Goal of the exercise: Locate each line with the string "agent" in the listing below and copy it.

Given data:
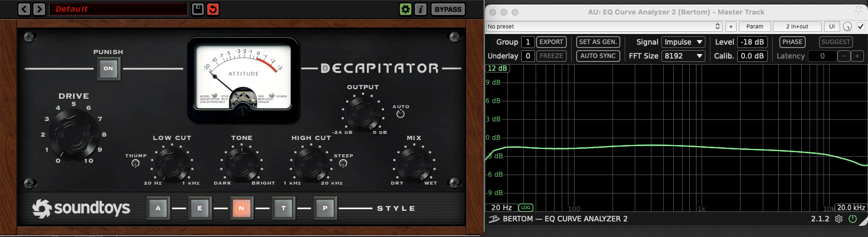Enable the STEEP high cut switch

[x=343, y=163]
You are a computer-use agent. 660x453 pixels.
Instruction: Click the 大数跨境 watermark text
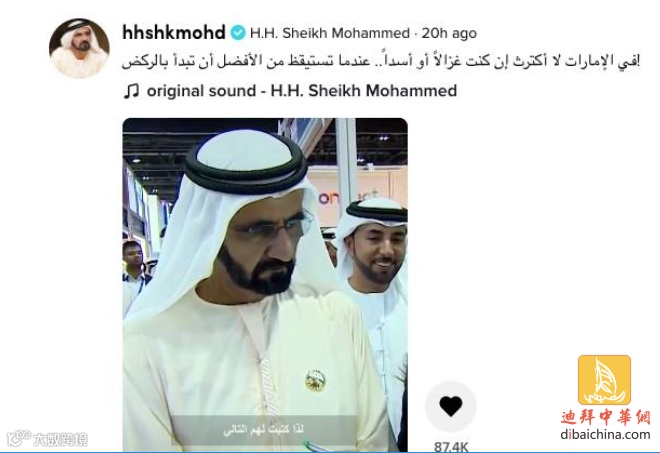[x=60, y=440]
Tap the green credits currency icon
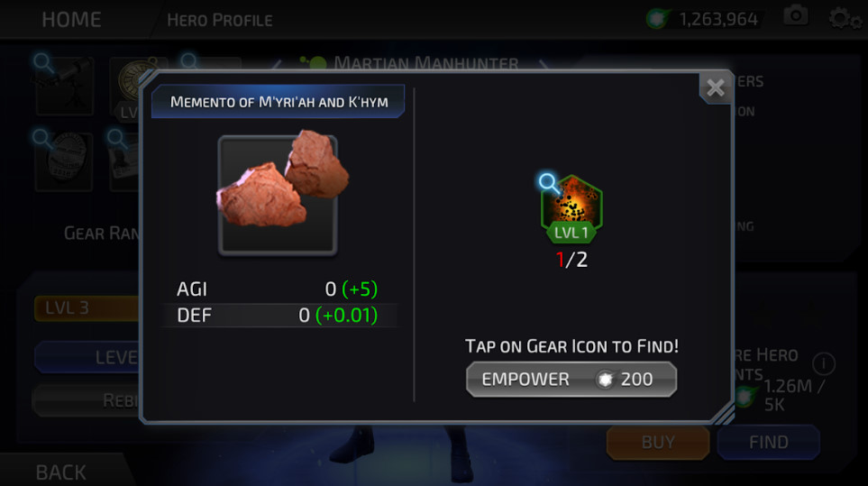Viewport: 868px width, 486px height. [658, 19]
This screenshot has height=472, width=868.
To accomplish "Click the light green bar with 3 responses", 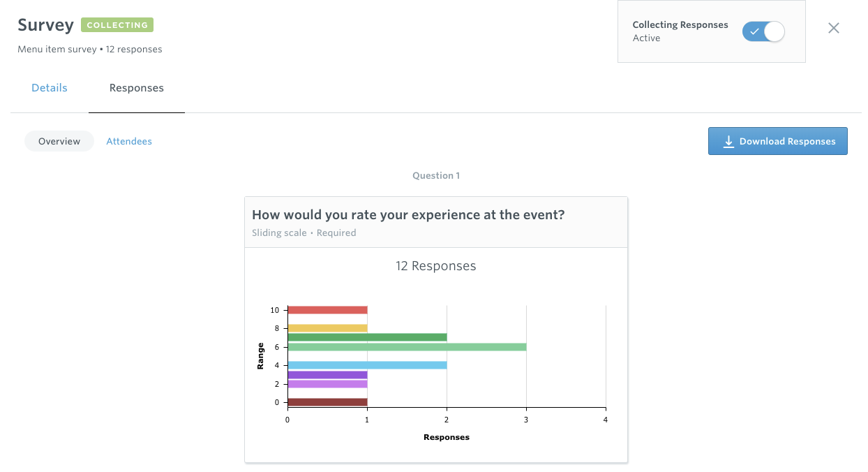I will [x=407, y=346].
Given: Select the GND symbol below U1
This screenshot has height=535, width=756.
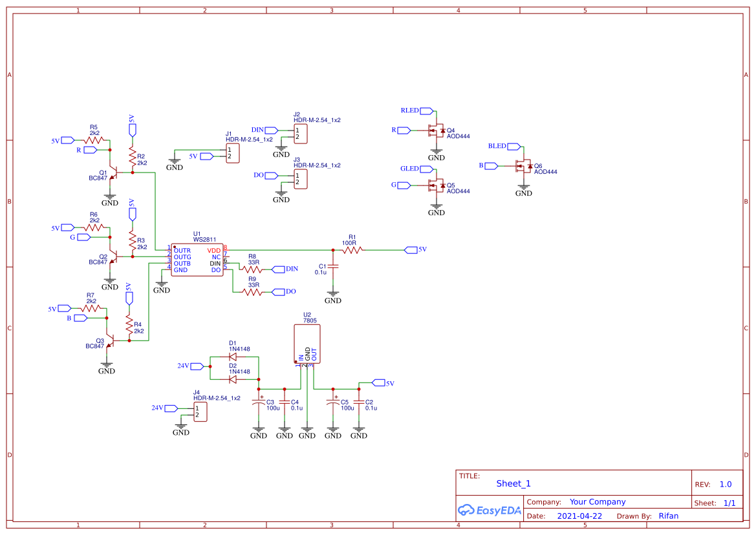Looking at the screenshot, I should tap(161, 284).
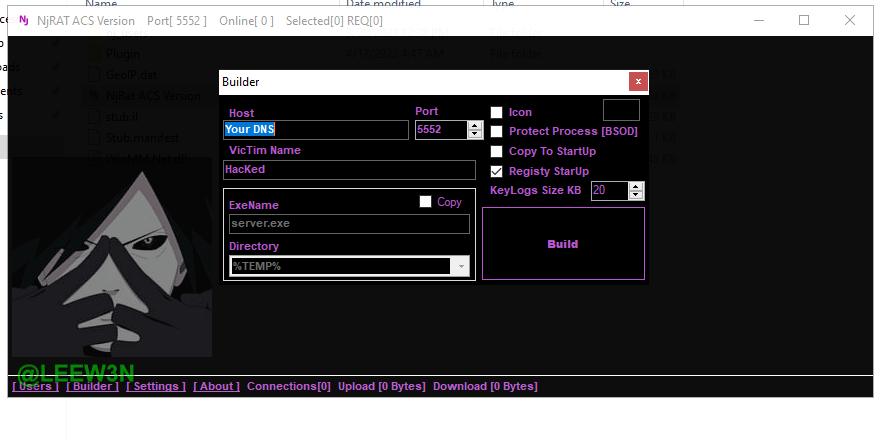This screenshot has width=888, height=438.
Task: Maximize the NjRAT main window
Action: (x=804, y=20)
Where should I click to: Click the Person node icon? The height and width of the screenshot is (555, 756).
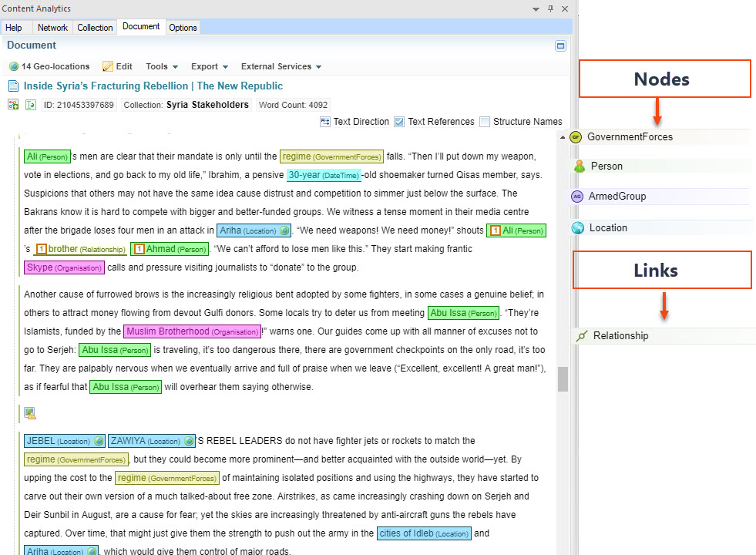580,167
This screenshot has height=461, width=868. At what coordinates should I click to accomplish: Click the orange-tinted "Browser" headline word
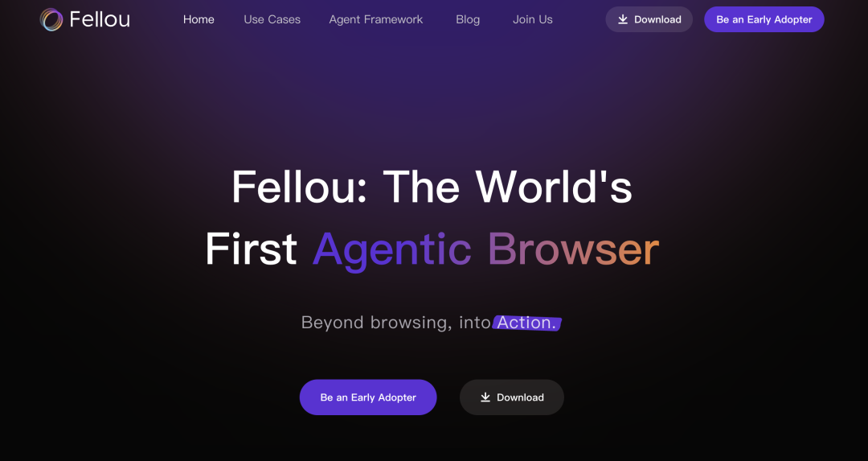tap(574, 249)
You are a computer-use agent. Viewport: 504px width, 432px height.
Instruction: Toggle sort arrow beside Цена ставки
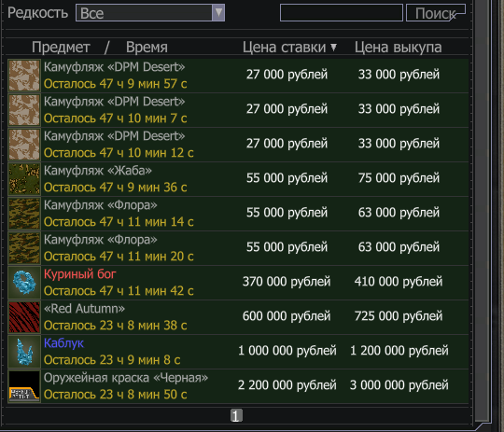coord(333,48)
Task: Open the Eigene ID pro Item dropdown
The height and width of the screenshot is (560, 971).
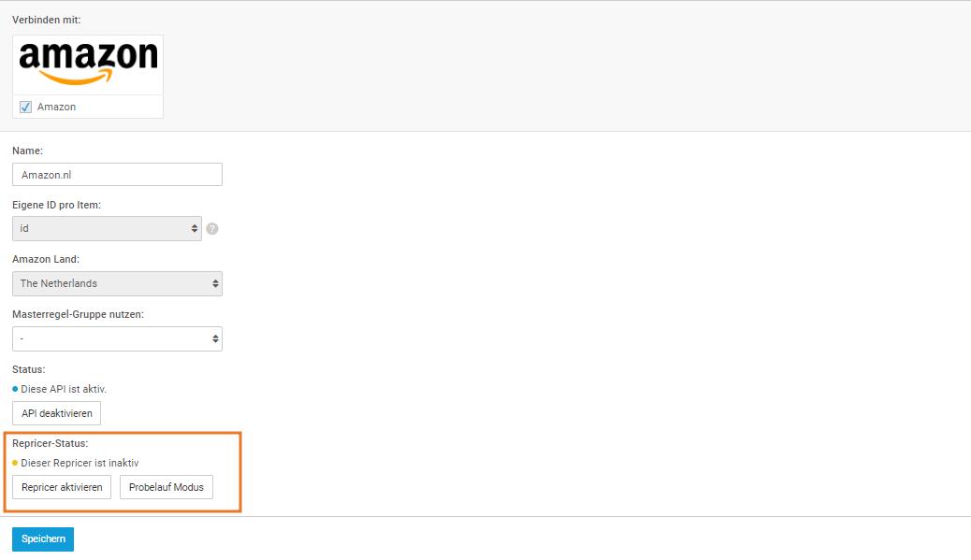Action: [107, 228]
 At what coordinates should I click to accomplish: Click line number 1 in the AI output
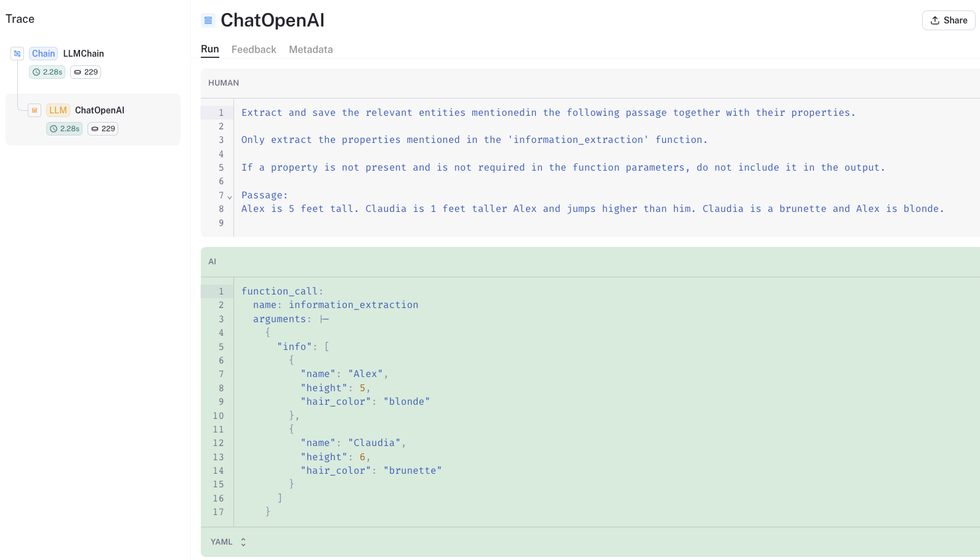point(221,291)
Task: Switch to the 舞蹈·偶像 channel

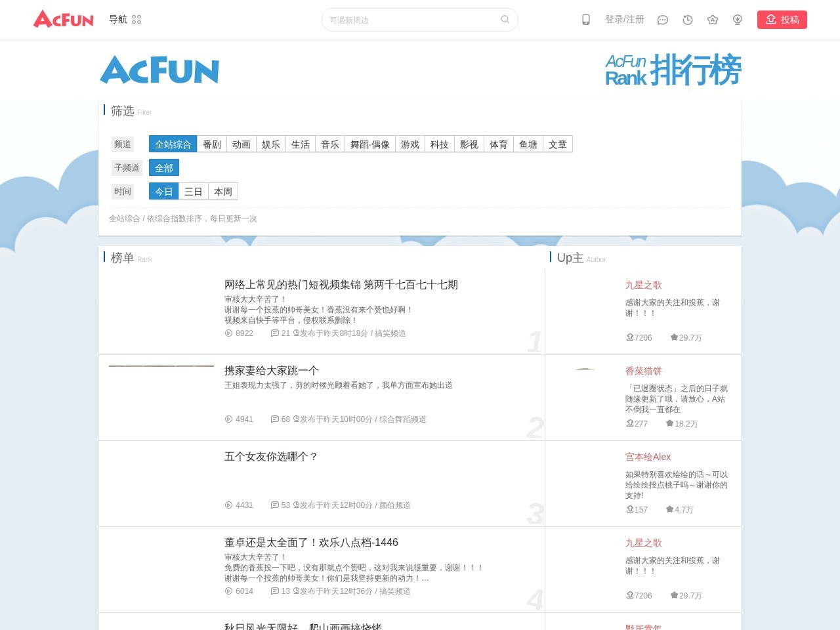Action: [369, 144]
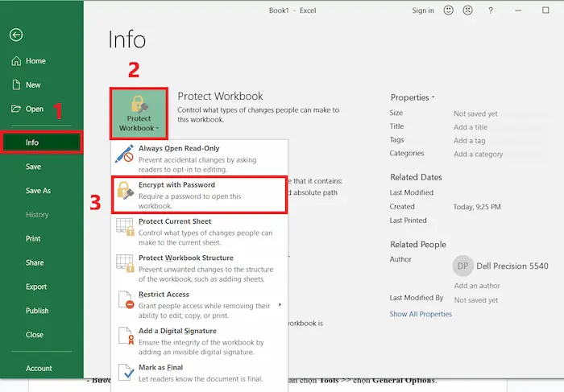The image size is (564, 392).
Task: Click Sign in at the top
Action: 423,10
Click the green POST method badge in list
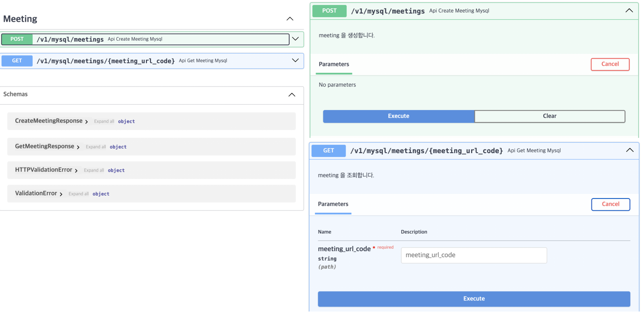 tap(17, 39)
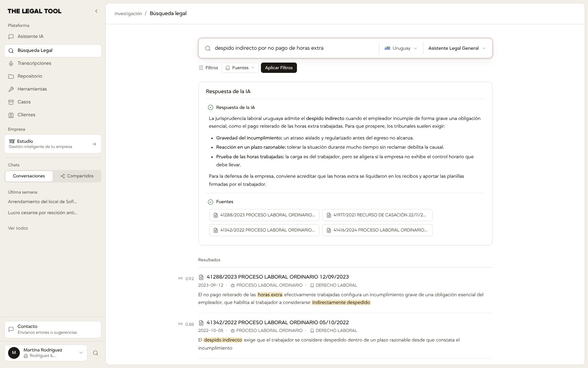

Expected answer:
You are a computer-use agent. 660x453 pixels.
You are a computer-use agent. Viewport: 504px width, 432px height.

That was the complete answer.